* [WORK INSTRUCTION]: Please copy out, word for word, the stretch of rows below from the line containing "This screenshot has width=2400, height=1354." through the end of the rows.

* [GIVEN DATA]:

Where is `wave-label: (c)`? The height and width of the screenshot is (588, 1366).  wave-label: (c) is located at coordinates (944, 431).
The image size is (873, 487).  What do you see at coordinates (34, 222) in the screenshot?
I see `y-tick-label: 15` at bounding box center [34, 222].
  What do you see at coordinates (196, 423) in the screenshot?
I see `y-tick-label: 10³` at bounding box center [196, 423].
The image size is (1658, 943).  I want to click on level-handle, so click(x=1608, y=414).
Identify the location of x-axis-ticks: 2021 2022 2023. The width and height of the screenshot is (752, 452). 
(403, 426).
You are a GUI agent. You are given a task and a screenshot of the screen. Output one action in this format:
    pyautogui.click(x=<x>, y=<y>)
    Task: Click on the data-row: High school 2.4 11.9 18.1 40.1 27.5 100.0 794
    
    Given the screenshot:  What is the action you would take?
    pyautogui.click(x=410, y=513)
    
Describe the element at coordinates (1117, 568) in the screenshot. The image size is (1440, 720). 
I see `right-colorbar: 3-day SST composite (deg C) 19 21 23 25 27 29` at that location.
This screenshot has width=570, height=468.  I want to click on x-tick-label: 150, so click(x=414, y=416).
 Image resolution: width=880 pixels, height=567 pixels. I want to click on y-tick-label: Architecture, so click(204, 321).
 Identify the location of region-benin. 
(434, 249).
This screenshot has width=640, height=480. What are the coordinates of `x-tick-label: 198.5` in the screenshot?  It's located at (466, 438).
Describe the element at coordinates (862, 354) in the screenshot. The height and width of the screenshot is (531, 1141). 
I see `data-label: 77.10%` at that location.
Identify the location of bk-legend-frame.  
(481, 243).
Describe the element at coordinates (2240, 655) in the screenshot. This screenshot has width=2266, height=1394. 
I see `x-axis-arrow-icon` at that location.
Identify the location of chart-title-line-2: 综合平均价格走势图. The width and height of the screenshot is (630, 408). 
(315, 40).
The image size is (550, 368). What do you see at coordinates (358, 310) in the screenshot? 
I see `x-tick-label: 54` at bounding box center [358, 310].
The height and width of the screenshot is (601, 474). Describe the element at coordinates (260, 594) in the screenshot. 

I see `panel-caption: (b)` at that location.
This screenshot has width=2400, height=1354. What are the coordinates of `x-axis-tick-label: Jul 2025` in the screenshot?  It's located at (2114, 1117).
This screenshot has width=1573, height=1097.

* [RESPONSE TO THE EXERCISE]:
This screenshot has width=2400, height=1354. What are the coordinates of `x-axis-tick-label: Jul 2025` in the screenshot?  It's located at (2114, 1117).
This screenshot has width=1573, height=1097.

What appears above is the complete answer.